Countless books have been published on the historical sites of the Hudson River Valley. But these books have focused over and over again on the best-known, best-preserved places. Every bit as valuable are dozens of other historical sites that haven't fared as well. Many of these buildings are listed on the National Register of Historical Places, and a few are even National Historical Landmarks. But in spite of their significance, these structures have been allowed to decay, and in some cases, to disappear altogether.
In an effort to raise awareness of their plight, Hudson Valley Ruins offers the reader a long-overdue glimpse at some of the region's forgotten cultural treasures. In addition to great river estates, the book profiles sites more meaningful to everyday life in the Valley: churches and hotels, commercial and civic buildings, mills and train stations. Included are works by some of the most important names in American architectural history, such as Alexander Jackson Davis and Calvert Vaux.
The book is divided into four parts that correspond to the upper, middle, maritime, and lower sections of the Hudson River Valley. Sites have been selected for their general historical and architectural significance, their relationship to important themes in the region's history, their physical condition or"rustic" character, and their ability to demonstrate a particular threat still faced by historical buildings in the region. The Dutch Reformed Church at Newburgh tells the story of the Valley's oldest religious group; the Luckey Platt department store in Poughkeepsie was for decades the "Leading Store of the Hudson Valley"; and the ruins of the West Point Foundry at Cold Spring are all that remain of what was once one of the river's most important industries. Taken together, these places present a broad picture of the region's past that is relevant to its present and future.

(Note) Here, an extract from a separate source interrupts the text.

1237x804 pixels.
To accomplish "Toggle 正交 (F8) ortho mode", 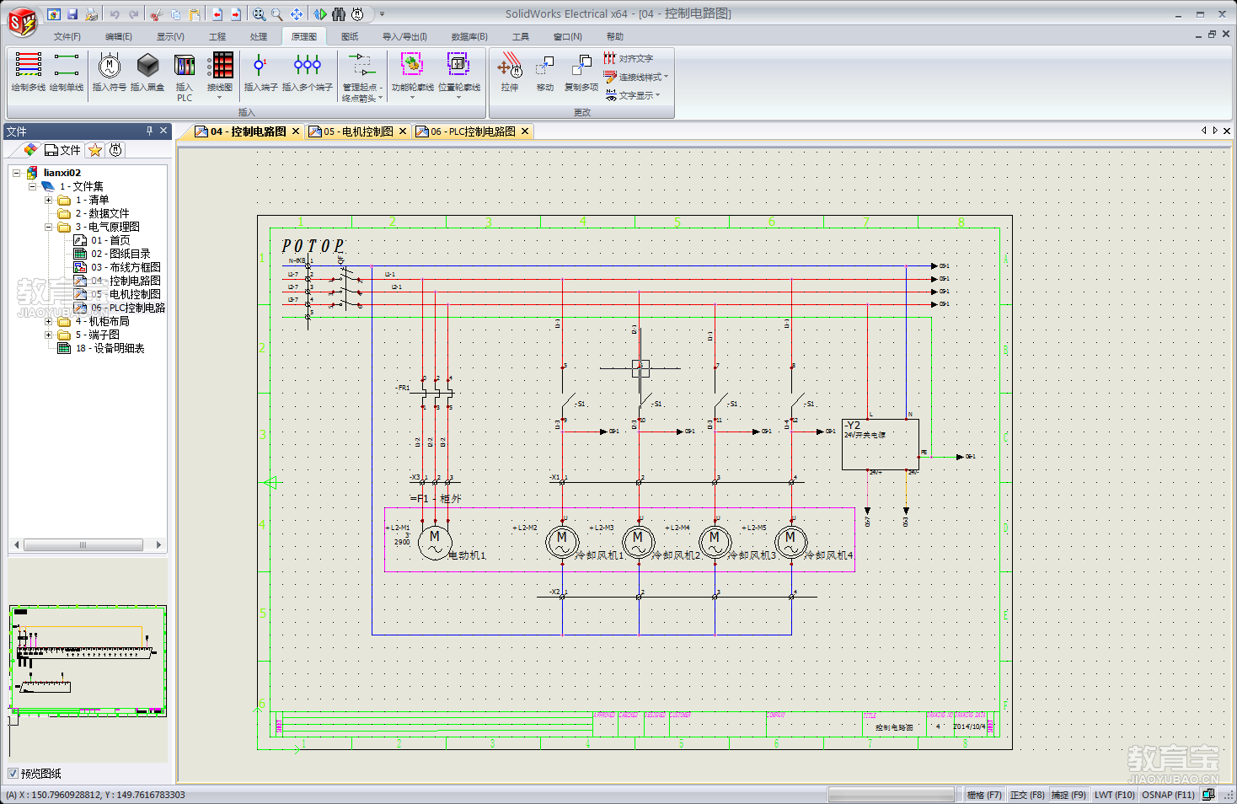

This book was published with the generous support of Furthermore, a program of the
J. M. Kaplan Fund.
Publisher: University Press of New England
Number of pages: 356
Weight: 993 g
Dimensions: 254 x 178 x 30 mm
In Hudson Valley Ruins: Forgotten Landmarks of an American Landscape, preservationists Thomas E. Rinaldi and Robert J. Yasinsac share their fascination with the dozens of once grand but now abandoned buildings and sites that dot the Hudson River landscape. Enhanced with hundreds of telling black and white photographs, the book describes the historical and architectural significance of the ruins, which range from majestic river estates to the former factories, while capturing the flavor of a bygone era. Hudson Valley Magazine"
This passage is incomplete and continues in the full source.